*TRY IT*
Copy the line containing "Employer Directory (153, 2485)", then all lines after it up to and including the final line of the material, exactly and without additions.

*EXERCISE MATERIAL*
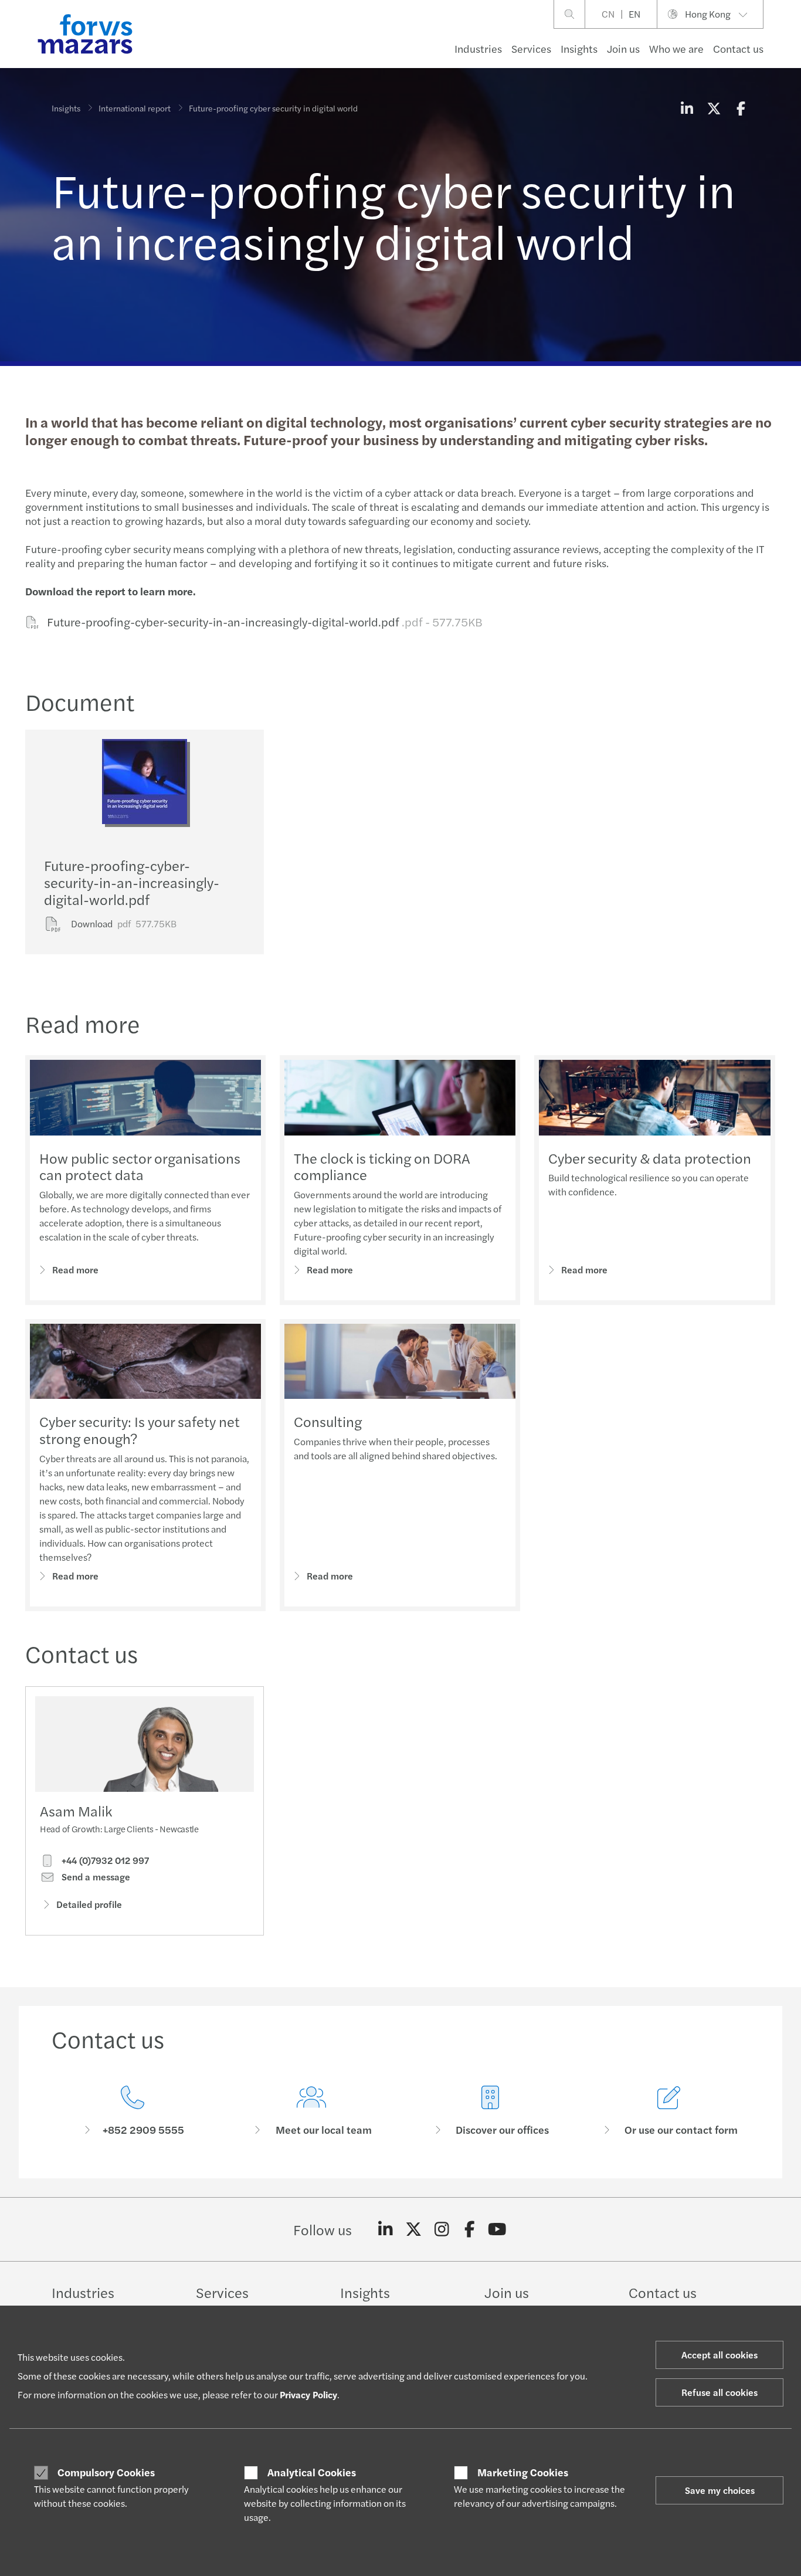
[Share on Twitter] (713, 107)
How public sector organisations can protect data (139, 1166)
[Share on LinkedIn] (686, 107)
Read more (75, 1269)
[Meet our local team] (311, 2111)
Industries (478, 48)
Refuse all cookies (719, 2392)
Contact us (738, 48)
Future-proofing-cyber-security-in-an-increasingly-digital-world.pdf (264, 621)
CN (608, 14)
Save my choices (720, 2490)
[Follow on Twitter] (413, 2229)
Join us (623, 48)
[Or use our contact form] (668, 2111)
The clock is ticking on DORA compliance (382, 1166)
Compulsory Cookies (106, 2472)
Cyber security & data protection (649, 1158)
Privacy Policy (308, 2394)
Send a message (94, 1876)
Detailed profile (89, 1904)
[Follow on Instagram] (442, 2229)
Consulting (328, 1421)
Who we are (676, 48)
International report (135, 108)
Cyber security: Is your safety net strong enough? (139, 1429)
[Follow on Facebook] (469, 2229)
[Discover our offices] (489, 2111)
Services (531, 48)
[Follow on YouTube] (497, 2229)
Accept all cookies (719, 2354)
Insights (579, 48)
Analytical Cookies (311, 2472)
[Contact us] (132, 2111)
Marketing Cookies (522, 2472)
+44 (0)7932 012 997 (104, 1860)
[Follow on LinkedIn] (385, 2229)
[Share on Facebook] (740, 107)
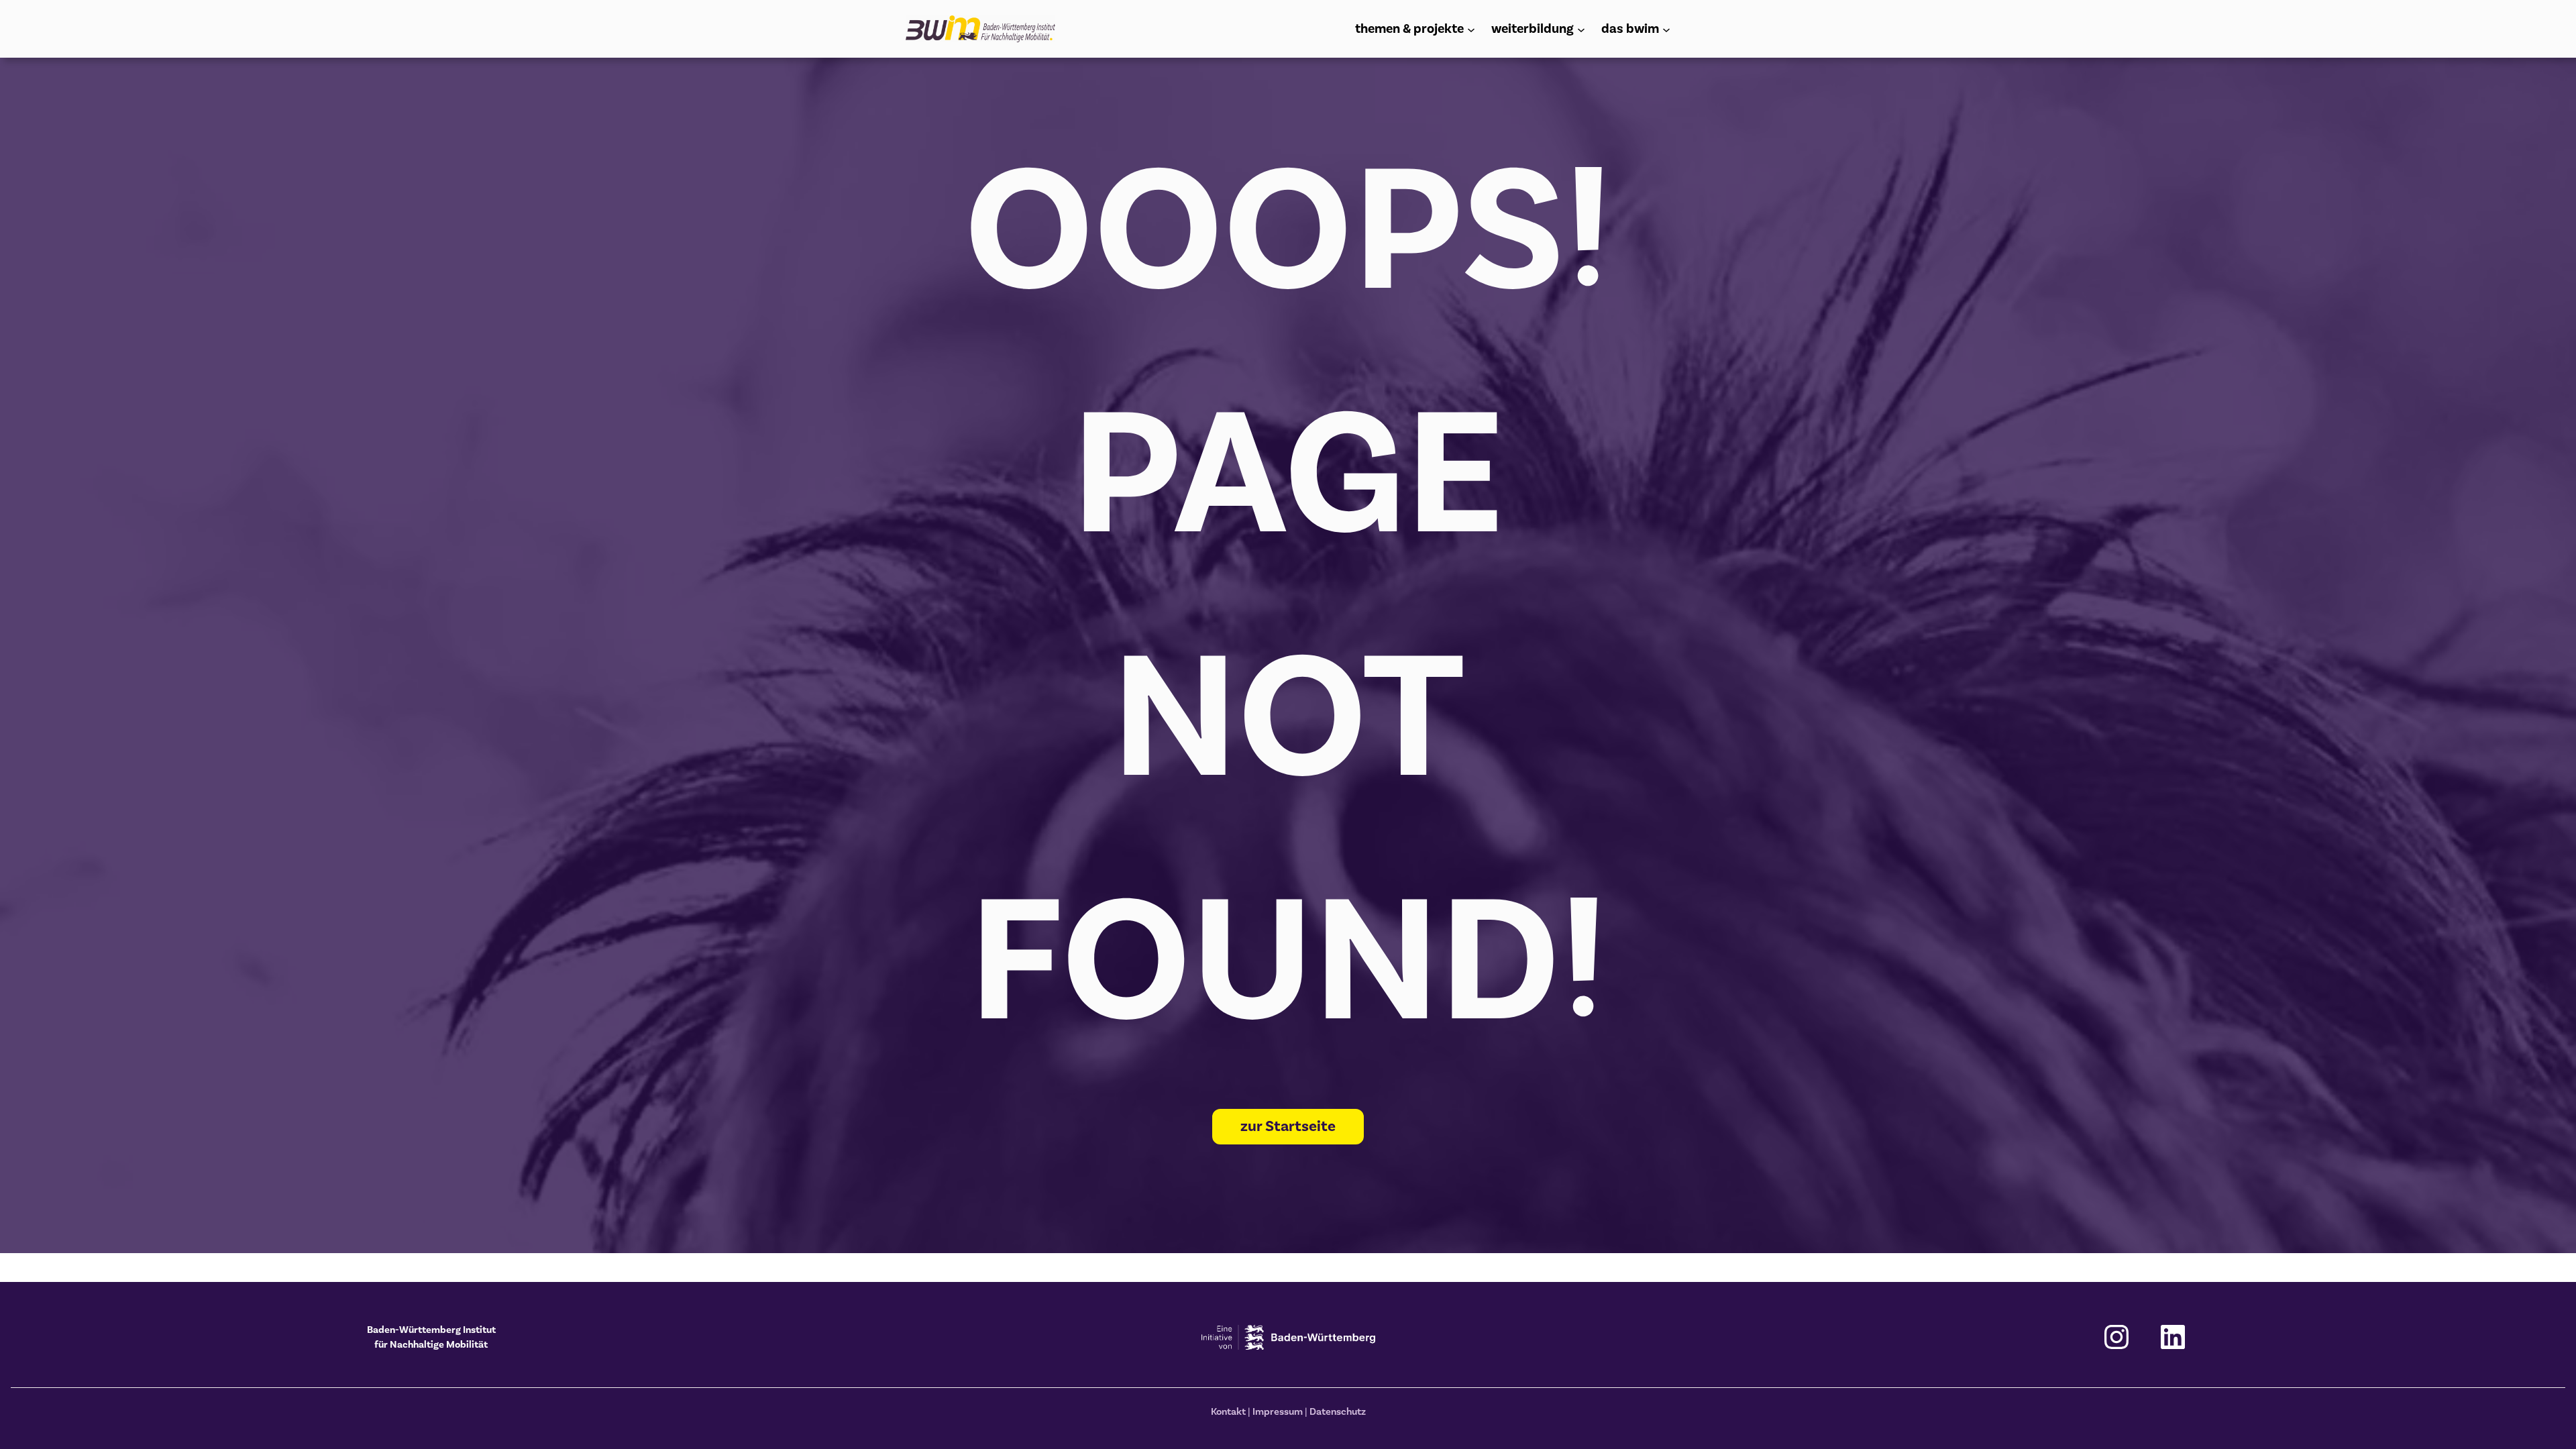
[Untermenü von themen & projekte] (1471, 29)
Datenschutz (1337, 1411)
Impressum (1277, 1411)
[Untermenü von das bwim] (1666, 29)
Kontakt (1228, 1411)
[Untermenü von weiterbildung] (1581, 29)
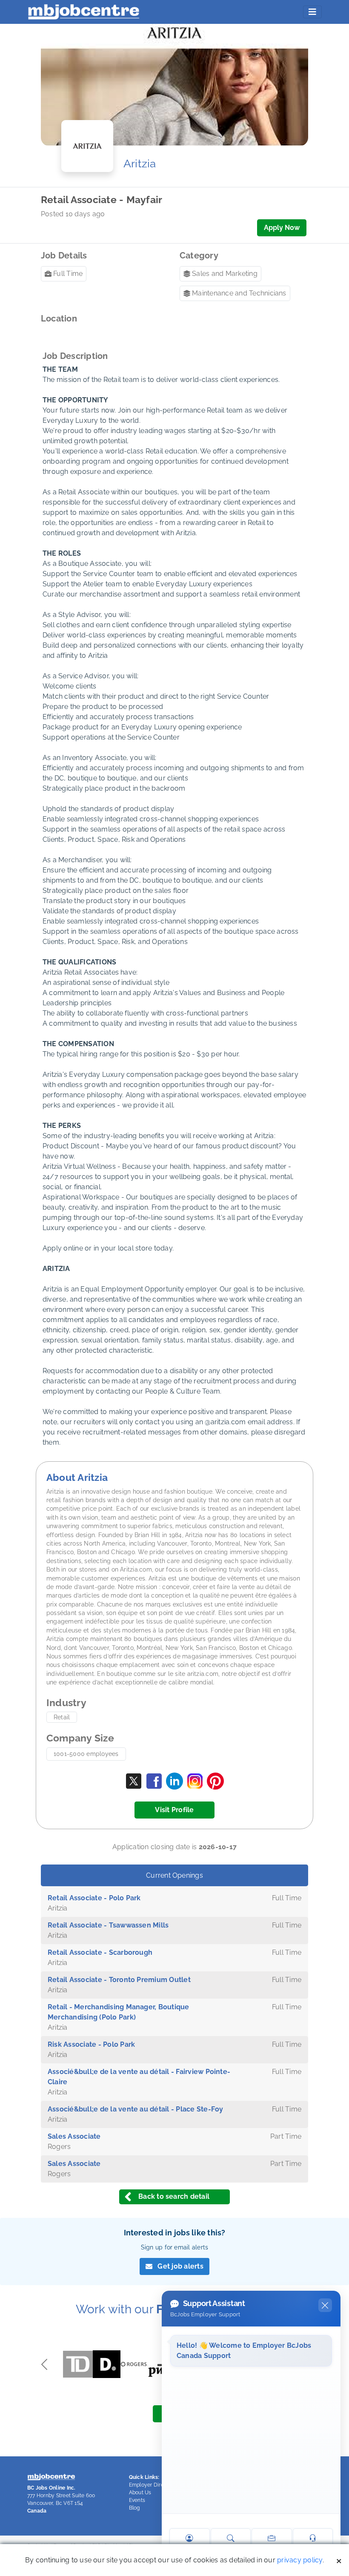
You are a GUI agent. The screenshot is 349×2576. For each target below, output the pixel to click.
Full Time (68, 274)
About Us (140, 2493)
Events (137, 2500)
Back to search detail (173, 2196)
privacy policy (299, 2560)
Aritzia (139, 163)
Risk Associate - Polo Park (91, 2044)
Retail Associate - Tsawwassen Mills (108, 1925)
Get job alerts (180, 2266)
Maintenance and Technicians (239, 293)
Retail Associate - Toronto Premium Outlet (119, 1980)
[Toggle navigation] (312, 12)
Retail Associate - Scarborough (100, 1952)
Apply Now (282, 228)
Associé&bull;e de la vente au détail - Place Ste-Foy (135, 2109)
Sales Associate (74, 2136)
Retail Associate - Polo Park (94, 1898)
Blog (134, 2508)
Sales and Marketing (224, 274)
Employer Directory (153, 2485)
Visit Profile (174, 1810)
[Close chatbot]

*SOLVED EXERCISE*
Employer Directory (153, 2485)
Visit Profile (174, 1810)
[Close chatbot]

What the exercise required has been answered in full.